Melancolía y metafísica
Eduardo Souto de Moura es autor de obra escueta, limitada en el número y lacónica en la cualidad. El conjunto que aquí se presenta, más obras esenciales que obras escogidas, recorre su trayecto completo, desde su esforzado aprendizaje con Álvaro Siza Vieira hasta la consagración mediática del premio Pritzker: un viaje testarudo de las raíces que se hunden en el humus local a las ramas que se extienden por el firmamento global. Interpretando su itinerario con los jalones de los proyectos, esta publicación no es tanto una biografía (profesional) autorizada como una aproximación a la autobiografía científica que, evocando a su admirado Aldo Rossi, algún día Souto deberá ofrecernos.
Teñida de melancolía desde su primera posta —ese mercado de Braga al que el arquitecto regresa para enmarcar con música y danza una estoa floral que exhibe su demolición incompleta como un cuarto orden—, la ruta persigue un empeño de depuración metafísica que se extiende hasta los últimos proyectos, lejanos ya de la saudade de Oporto pero empeñados todos en un ensimismamiento solipsista, como corresponde a arquitecturas que extraen su naturaleza más de su obstinada identidad que del contexto azaroso.
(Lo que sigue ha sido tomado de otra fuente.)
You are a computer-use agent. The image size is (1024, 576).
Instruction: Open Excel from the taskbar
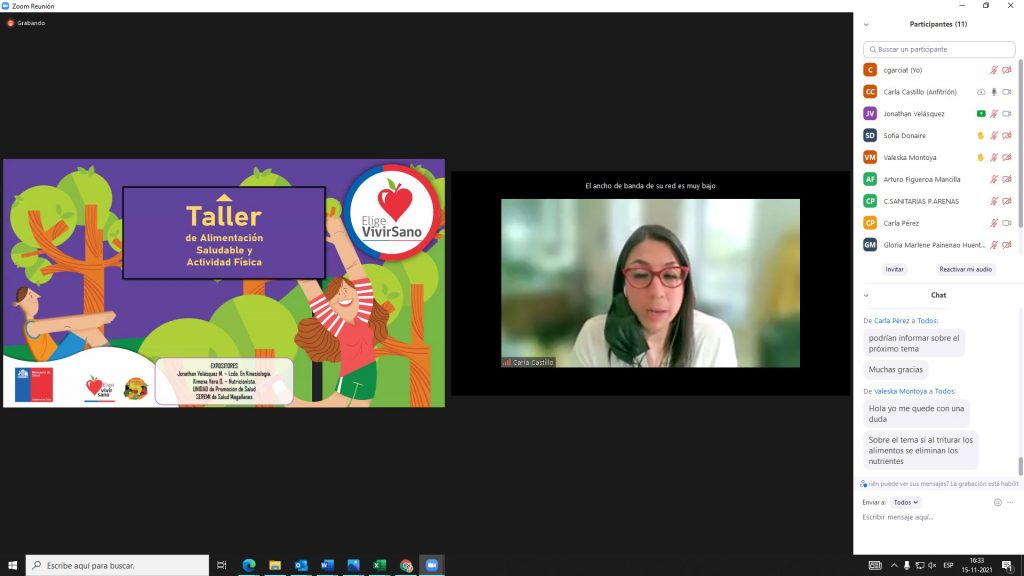[380, 565]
Este último Souto se va por las ramas, pero cada brote suspendido en el aire del mundo sigue alimentado por la savia que mana desde su cepellón de arraigo y pertenencia.
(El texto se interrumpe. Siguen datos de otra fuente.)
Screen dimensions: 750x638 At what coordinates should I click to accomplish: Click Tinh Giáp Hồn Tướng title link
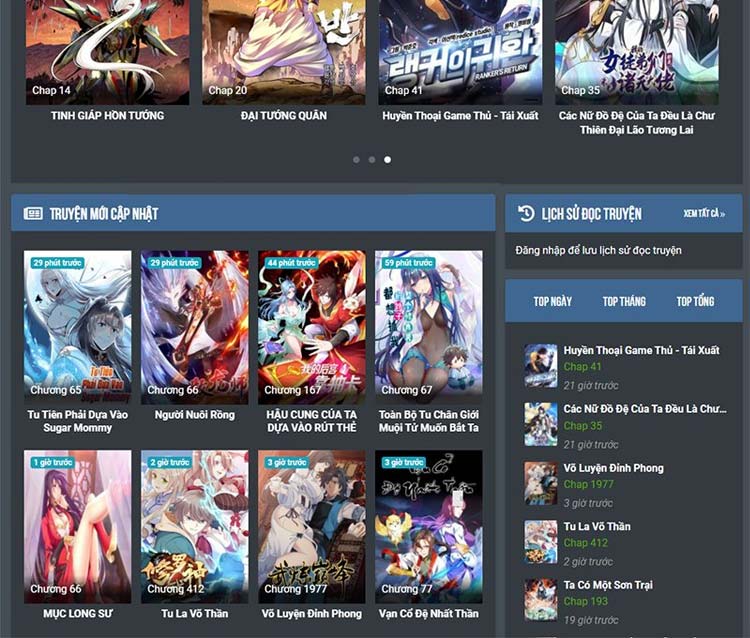(x=107, y=116)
La robustez de la obra se afirma en sus orígenes, por más que estos no se hallen tanto en la canónica sucesión Távora-Siza-Souto que en su momento se acuñó como Escuela de Oporto, sino en la secuencia Mies-Rossi-Souto: una anatomía de las influencias de mayor fertilidad interpretativa, aunque no refleja de la misma forma los vínculos vitales. El rigor geométrico, la disciplina del detalle y la abstracción despojada de Mies van der Rohe se matizan en Souto con la pasión vernácula, la nostalgia formal y la figuración esencial de Rossi, un maestro cuya triple fidelidad a Mies, Loos y Tessenow marcó a una generación europea, que halló en el milanés su referente artístico e intelectual.
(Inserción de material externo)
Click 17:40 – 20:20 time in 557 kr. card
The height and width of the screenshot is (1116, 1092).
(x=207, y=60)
De ese momento y esas inquietudes son también partícipes arquitectos como Herzog y de Meuron o Chipperfield, y no es casual que el portugués haya transitado desde las exactas casas de piedra y vidrio de sus inicios —tan densamente materiales como las primeras de los suizos— hasta el monumental bodegón metafísico de Santa Coloma, que resulta inevitable comparar con los prismas impávidos del británico en Barcelona. Acaso esta compañía sea más apropiada para Souto que la sugerida por los que lo asocian a Murcutt o Zumthor en reductos de excelencia local; si así fuese, la creciente internacionalización de su trabajo no arrojaría la amenaza de la sombra sobre una obra luminosa.